One problem, Mayor Ravasio pointed out, is that ABAG has regularly overestimated population growth in Corte Madera in the past by as much as 7 percent. Ravasio also related that he has heard from environmental groups that the worst thing a town could do to reduce greenhouse gas emissions is to increase housing density.

"Why did we leave ABAG? First of all, frustration," Ravasio said. "We have been doing our best to accomodate growth in Corte Madera ... but we felt local control would be jeopardized in this area."

The creation of a Marin-centric version of ABAG to dole out allocations, Marshall said, wouldn’t alter the need to meet state-mandated targets.

“You’ve potentially just brought the fight home so that we can duke it amongst ourselves (in Marin),” she said. “I don’t find that an effective strategy. I grew up here and I understand that we’re a suburb. But we live right next door to one of the biggest metropolitan areas in the country. We do not get a hall pass on accommodating our fair share of growth. And it is low. It is so much lower than the rest of the Bay Area that it’s not even funny.”

In a draft report on RHNA numbers earlier this year, ABAG allocated 292 new households to Mill Valley, and dropped that number to 129 in a July report (attached at right). The longer-term housing allocation is via the Sustainable Communities Strategy, which stretches through 2040. For that period, the earlier report allocated 750 new households to Mill Valley, while that was reduced to 450 in July, a number city officials said was still too high.

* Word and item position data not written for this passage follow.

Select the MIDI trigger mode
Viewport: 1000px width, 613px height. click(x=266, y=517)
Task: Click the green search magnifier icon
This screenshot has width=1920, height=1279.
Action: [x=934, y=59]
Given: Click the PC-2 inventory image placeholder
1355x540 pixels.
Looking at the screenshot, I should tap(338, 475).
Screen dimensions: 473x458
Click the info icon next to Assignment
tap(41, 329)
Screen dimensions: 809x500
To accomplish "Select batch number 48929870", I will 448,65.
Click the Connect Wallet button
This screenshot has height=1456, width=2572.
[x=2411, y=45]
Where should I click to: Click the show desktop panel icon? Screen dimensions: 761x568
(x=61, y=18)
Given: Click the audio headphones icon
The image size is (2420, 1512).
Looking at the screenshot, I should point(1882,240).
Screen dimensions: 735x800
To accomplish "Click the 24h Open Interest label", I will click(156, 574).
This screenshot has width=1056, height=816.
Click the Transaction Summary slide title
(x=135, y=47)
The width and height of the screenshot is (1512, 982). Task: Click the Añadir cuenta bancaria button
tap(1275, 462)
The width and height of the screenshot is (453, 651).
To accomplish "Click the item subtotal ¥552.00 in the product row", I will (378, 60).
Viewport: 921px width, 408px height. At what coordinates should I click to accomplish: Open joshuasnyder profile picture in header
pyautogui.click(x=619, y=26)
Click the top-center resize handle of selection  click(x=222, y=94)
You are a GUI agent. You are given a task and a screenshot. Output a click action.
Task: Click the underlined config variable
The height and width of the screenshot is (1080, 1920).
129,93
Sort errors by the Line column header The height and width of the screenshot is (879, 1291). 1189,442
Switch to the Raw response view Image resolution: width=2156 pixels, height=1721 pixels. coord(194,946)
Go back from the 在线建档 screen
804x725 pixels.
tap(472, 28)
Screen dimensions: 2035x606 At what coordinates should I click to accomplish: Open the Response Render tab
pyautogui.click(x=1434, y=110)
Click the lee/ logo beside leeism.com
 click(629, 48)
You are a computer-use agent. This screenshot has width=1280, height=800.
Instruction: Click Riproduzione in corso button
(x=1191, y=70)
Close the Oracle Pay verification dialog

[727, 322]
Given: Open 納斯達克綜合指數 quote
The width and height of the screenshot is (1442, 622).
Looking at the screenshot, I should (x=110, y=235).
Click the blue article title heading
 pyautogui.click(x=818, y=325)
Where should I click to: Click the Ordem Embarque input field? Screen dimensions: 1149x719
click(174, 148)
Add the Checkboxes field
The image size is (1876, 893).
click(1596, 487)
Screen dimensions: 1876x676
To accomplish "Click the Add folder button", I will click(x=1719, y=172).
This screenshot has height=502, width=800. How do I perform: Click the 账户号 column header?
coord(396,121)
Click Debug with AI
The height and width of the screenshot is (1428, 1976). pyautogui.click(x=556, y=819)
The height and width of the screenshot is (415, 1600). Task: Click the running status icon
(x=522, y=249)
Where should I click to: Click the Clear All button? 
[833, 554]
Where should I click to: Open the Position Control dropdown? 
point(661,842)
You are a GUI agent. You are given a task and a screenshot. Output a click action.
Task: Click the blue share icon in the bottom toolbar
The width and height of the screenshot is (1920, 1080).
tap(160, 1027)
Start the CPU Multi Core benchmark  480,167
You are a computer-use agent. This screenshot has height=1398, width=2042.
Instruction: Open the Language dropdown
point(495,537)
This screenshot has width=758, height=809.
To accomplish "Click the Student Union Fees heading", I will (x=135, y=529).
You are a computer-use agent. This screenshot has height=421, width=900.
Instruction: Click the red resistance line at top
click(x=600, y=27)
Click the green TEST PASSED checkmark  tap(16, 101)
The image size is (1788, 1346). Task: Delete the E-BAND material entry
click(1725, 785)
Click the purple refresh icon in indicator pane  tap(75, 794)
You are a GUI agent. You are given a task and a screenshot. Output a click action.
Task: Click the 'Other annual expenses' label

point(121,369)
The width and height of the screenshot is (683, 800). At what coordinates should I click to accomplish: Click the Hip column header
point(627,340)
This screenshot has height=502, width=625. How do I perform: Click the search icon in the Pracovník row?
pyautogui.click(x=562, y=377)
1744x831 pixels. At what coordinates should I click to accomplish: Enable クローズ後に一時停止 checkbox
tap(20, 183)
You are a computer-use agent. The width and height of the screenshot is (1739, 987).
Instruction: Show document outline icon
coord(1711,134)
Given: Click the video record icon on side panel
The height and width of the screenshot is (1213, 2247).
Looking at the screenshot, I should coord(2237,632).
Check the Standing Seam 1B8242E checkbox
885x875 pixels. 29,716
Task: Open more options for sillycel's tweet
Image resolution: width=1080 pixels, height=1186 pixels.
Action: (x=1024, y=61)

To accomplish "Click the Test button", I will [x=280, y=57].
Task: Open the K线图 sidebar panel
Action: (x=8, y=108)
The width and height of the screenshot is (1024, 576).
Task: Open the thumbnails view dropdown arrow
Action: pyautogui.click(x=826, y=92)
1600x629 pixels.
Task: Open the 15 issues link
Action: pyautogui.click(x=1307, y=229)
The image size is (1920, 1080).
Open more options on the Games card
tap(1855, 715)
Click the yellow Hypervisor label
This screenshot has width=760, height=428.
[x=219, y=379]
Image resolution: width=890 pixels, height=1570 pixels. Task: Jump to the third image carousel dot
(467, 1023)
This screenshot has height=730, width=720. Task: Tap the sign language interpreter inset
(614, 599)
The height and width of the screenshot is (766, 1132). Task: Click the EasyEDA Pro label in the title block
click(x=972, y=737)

"(SB 375) is an affront to democracy and it is a usurpation of local communities and the rights of their zoning and the rights of their building," Mill Valley resident Clayton Smith said during a June presentation by ABAG. "This whole Plan Bay Area is based on a $250 million bribe by the federal government so as to buy off our local politicians and displace the rights of the actual residents of our community."

In his report to the council, City Manager Jim McCann hinted that the city’s best argument might not even be made to ABAG. The agency’s calculation is that population growth equals new households, which doesn’t jibe with the city’s argument that its growth is occurring without additional households.

Because of that distinction, McCann indicated that the city might have to take its case to the California Department of Housing and Development, the agency that would eventually certify the city’s Housing Element as part of its ongoing General Plan update.

“They are surprisingly human and flexible and open to discussion,” McCann said. “There is the ability to make arguments to HCD to present new data and creative ideas.”

“This is a new argument,” he continued. “At the same time we’re not being rash and saying, ‘ABAG, go away.’ We’re trying to work within the process and be smart and aggressive to address this.”

Mayor Ravasio said, "I think Mr. McCann is absolutely on to something with his idea of negotiating with the Department of Housing and Development. But in a (Marin group) we would negotiate directly with the Department of Housing and Development. We would deal directly with the appropriate parties in Sacramento."

Vice Mayor Andy Berman said the city’s General Plan update, for which he serves as the chair of the General Plan Advisory Committee, is a “fantastic vehicle” for this debate.

“Let this process play out,” he said.